Like any incumbent politician running for re-election, Anne Arundel County Executive John R. Leopold had to strike a delicate balance last year between running his administration and spearheading a campaign.

He relied on volunteers, including some top aides, in his successful campaign, according to campaign finance records and interviews, and did not hire any paid staff — a strategy that some experts and politicians caution against.

Leopold is the subject of an investigation into whether he used county police officers on his security detail to do campaign work, but the struggle to manage political and official duties is familiar to many in Maryland politics.

To avoid the appearance of a conflict — public employees working on a campaign — Baltimore-area officials said it was necessary to have at least some paid workers on a re-election bid. Some used volunteer labor from their staff to help with campaign activities, but also hired outside help. Others moved key advisers out of the government and into campaign jobs.

"If I were a county executive, there's no way I would have volunteers from my staff working for me. I would be inviting an ethics inquiry," said Todd Eberly, the interim director at the Center for the Study of Democracy at St. Mary's College of Maryland. "Just the appearance of impropriety can really erode public trust in government."
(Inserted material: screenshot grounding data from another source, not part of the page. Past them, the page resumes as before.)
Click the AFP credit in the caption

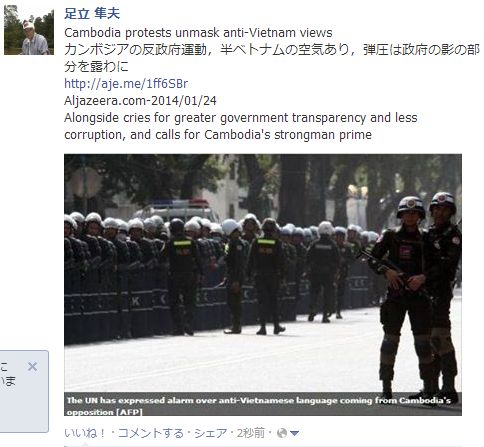click(129, 412)
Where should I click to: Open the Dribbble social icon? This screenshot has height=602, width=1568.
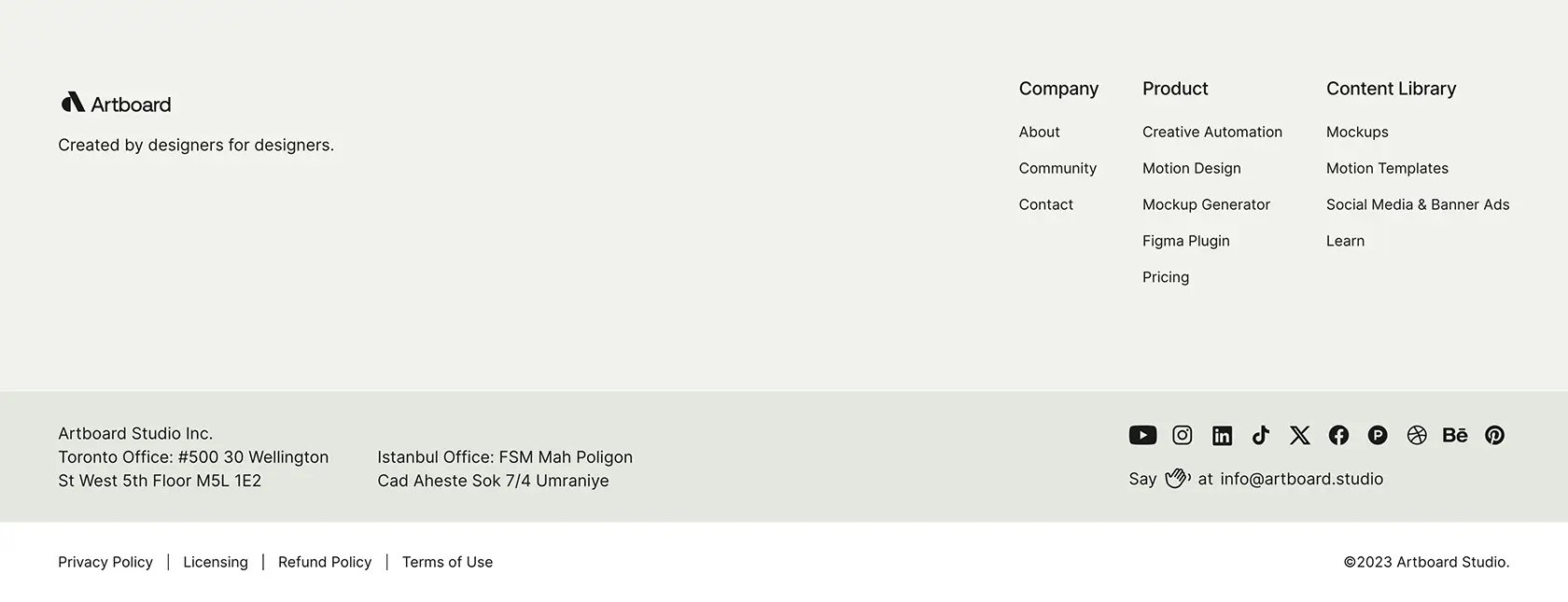(1417, 435)
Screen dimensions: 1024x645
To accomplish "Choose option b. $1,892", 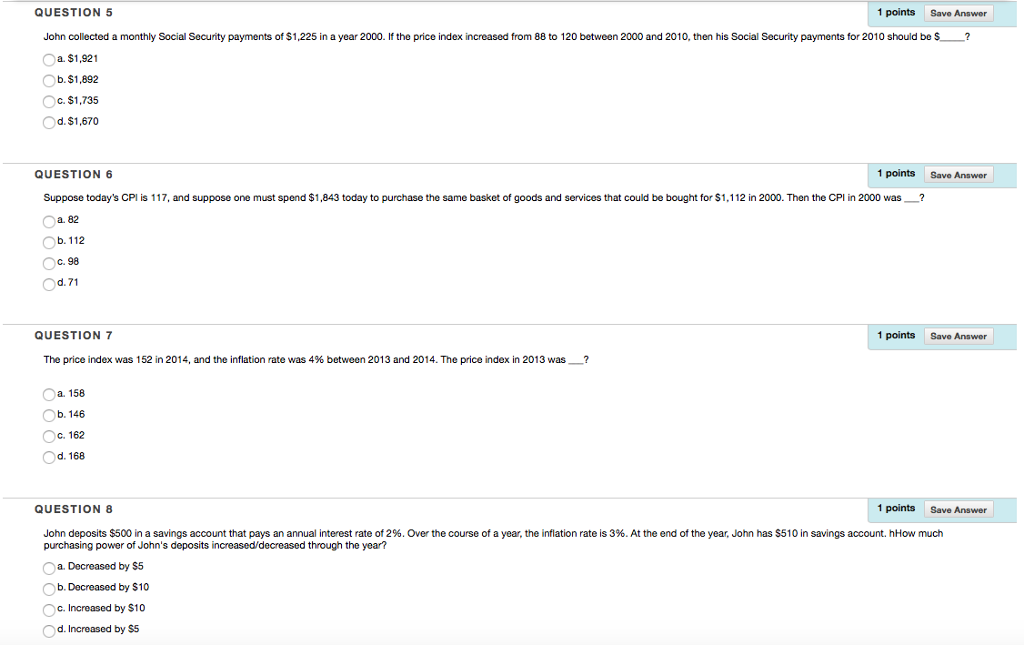I will click(x=48, y=80).
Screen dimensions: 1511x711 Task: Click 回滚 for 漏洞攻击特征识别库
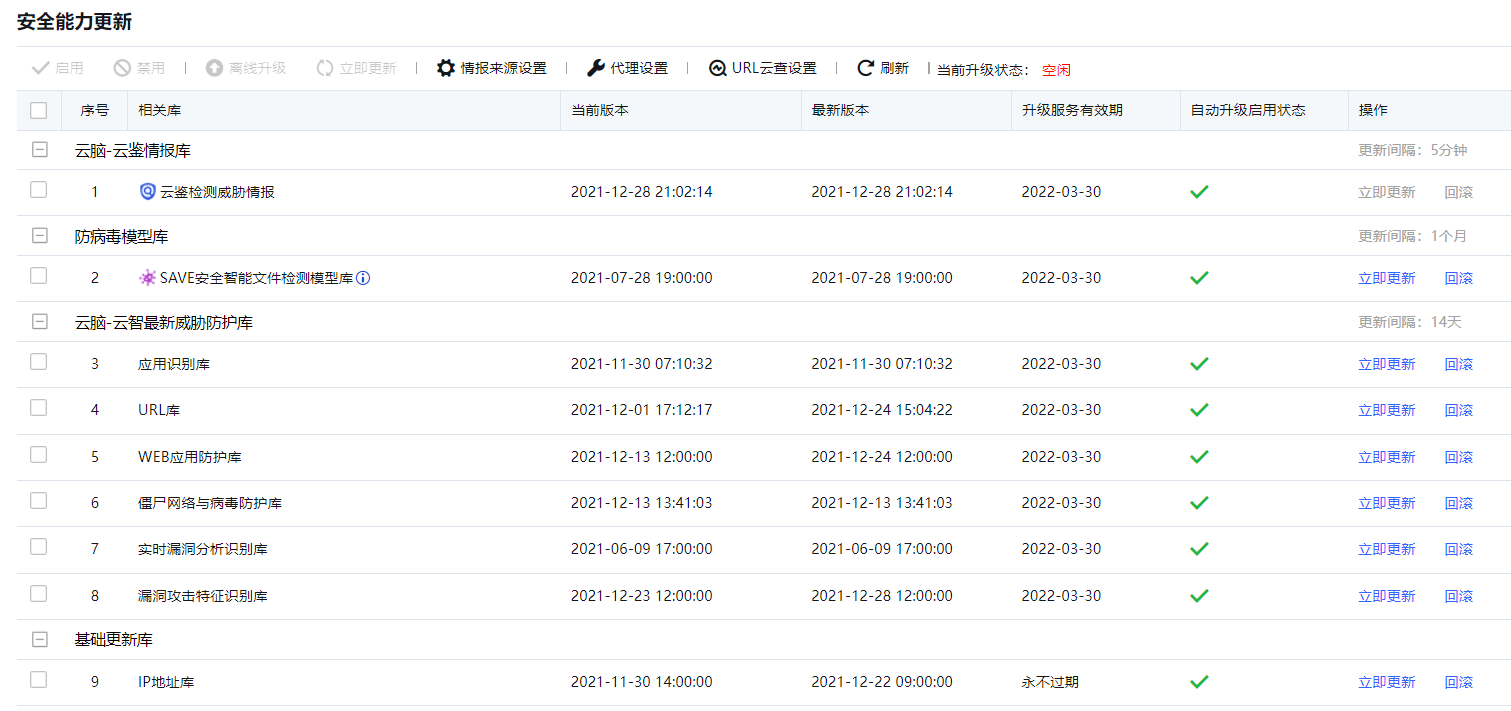(x=1458, y=596)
All local, state and municipal employees have the right to participate in political activity, but they can't be required to do so, and can't do the work during their work day, according to Maryland law. For example, Eberly said, a county employee would be prohibited from using county phones or computers to conduct campaign business during the work day.

Steve Reigle, the volunteer treasurer for Leopold's re-election campaign, said several county staffers, including Erik Robey, Brenda Reiber and Mark Chang, also volunteered on the campaign. But the campaign work always came after regular work hours, according to Reigle.
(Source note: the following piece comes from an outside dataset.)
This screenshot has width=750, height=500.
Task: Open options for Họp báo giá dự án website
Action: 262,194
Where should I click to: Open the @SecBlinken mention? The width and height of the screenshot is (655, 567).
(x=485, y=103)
"We'd meet at like 8 o'clock at night a couple of times a week," said Reigle, who works in purchasing for a private company. "If it was during the day, I did it, because I'm not a county employee."

Leopold has said he may have directed a member of his security detail to pick up a campaign donation, without much thought to the implications. But he has denied any wrongdoing, and said he believes the complaints that led to the ongoing investigation are politically motivated. He declined to comment for this article.
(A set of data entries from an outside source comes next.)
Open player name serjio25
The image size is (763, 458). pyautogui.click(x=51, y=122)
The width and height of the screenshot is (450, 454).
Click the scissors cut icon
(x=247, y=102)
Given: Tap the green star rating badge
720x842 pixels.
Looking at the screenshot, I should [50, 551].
Howard County Executive Ken Ulman, a Democrat, who also won re-election last year, said he "felt strongly" about having paid staff that was "accountable." He said he employed a handful of paid employees and relied on hundreds of volunteers, including county employees, who participated only during nonwork hours.

"We worked really hard to keep them separate," said Ulman. "It was challenging at times. When you're in the office, you might be going to an event that's county-business related, and there's a political element to it, and a reporter's there asking you campaign questions. … It's something you have to be vigilant about and do your best to monitor."

Rick Abbruzzese, a long-time member of Gov. Martin O'Malley's communications staff, left state government to work for the governor's re-election campaign last year. After O'Malley's election victory, Abbruzzese returned to his job in state government.

Leopold's county spokesman, Dave Abrams, doubled as campaign spokesman last year. Abrams directed reporters to call him with campaign-related queries on a different cellphone from his county-issued one, in an effort to draw a distinction between the two roles. He also advised reporters that he would need to step outside his office in order to return phone calls.

Jared DeMarinis, director of the state board of elections, said the law is clear.

"If you're at your office, doing your government job, you can't be engaging in political activity," he said. "If you do it on your weekends, you're on your time. You can volunteer in political activities. No problem. You just can't do it on the job during working hours."

Harford County Executive David R. Craig, a Republican who was re-elected last year, set up a campaign headquarters a couple of blocks from the county office building and employed one paid staffer, who did not work for the county, said Craig's spokesman, Robert Thomas.

County employees who volunteered for the Craig campaign participated after work and on the weekends, and were required to take documented leave from their jobs in order to attend events if necessary, said Thomas. He said he occasionally received calls from reporters about campaign topics and referred the inquiries to the campaign spokesperson.